WASHINGTON (AP) -- DNA evidence may link a man suspected in rape cases along the East Coast to another sexual assault in Maryland, and police there said they plan to file charges if lab tests confirm a match, authorities said Monday.

Officer Kelly Lawson, a spokeswoman for the Greenbelt Police Department, told The Associated Press that the man's DNA has been linked to a 1999 rape in that city. She said a state police laboratory would conduct more testing to establish a firm match to Aaron Thomas, who authorities have said is linked by DNA testing to rapes and other attacks on 17 other women from Virginia to Connecticut.

Greenbelt is in Prince George's County, where several other attacks linked to Thomas have occurred.

Thomas is charged with three rapes in Virginia and has pleaded not guilty to another in Connecticut. A prosecutor has said Thomas likely will face trial in New Haven, Conn., on a first-degree sexual assault charge before he is tried in Virginia.

Lawson said police in Greenbelt would not file new charges against Thomas unless the lab tests proved a definitive DNA match directly connecting him to the 1999 case. Investigators sent their DNA evidence to the state lab after discovering a possible match in a regional database.

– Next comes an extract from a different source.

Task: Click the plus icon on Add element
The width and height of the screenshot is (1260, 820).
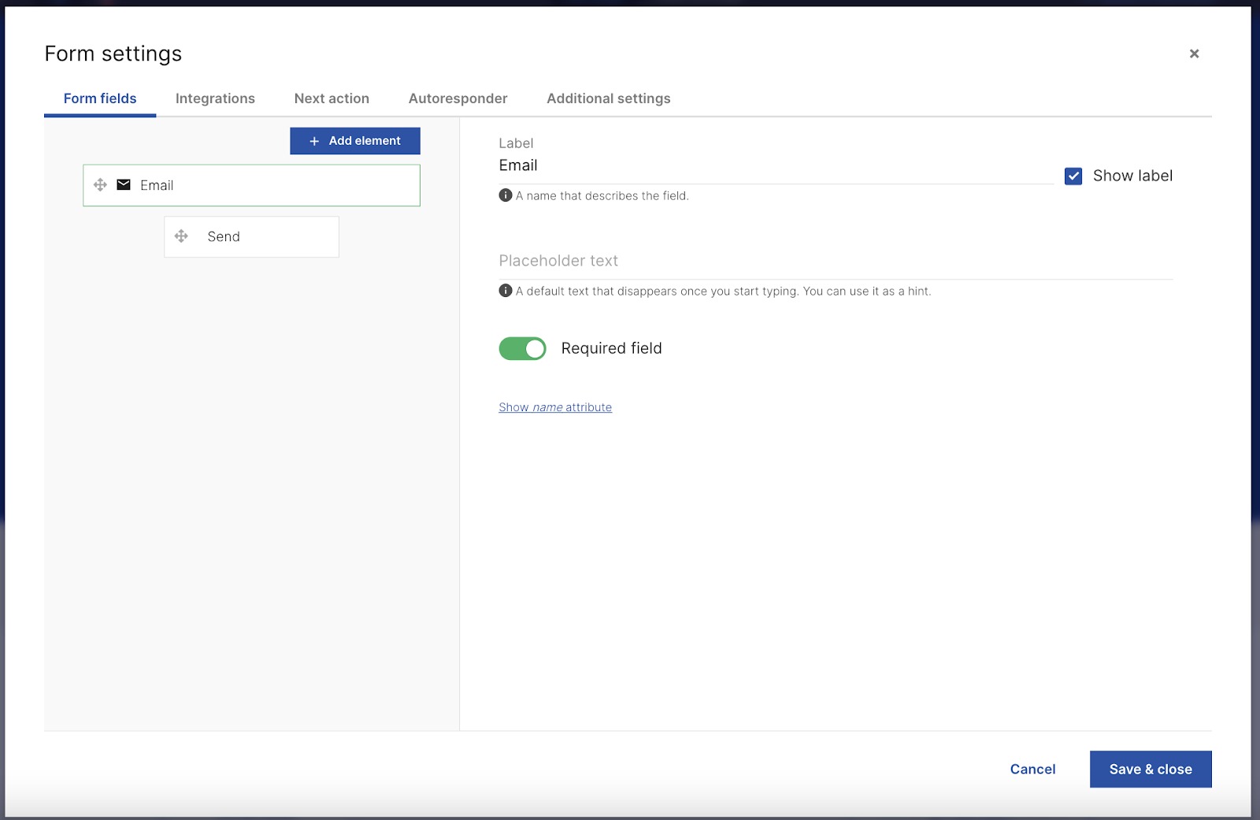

Thomas, an unemployed truck driver, was arrested in March his hometown of New Haven after authorities say DNA confirmed he was the so-called East Coast Rapist.

Thomas has been suspected of sexual assaults dating to 1997, but he has told investigators that he began committing the attacks six years before that, according to law enforcement officials familiar with the case.

The first assault authorities have connected to Thomas occurred in Forestville, Md., with a man pulling a gun on a woman and forcing her into the woods, then fleeing on a 10-speed bicycle.

Seven months later, a woman was raped behind a restaurant garbage bin in Maryland; the following year a 16-year-old girl was raped, also in Maryland. Authorities said the same man started attacking women in Virginia until 2001, when two victims were raped in the same attack in Maryland.

Police said the suspect resurfaced in 2006 in New England, peeping on a girl doing her homework in Rhode Island before her screams scared him off. Two teenage trick-or-treaters were raped in 2009 in Woodbridge, Va.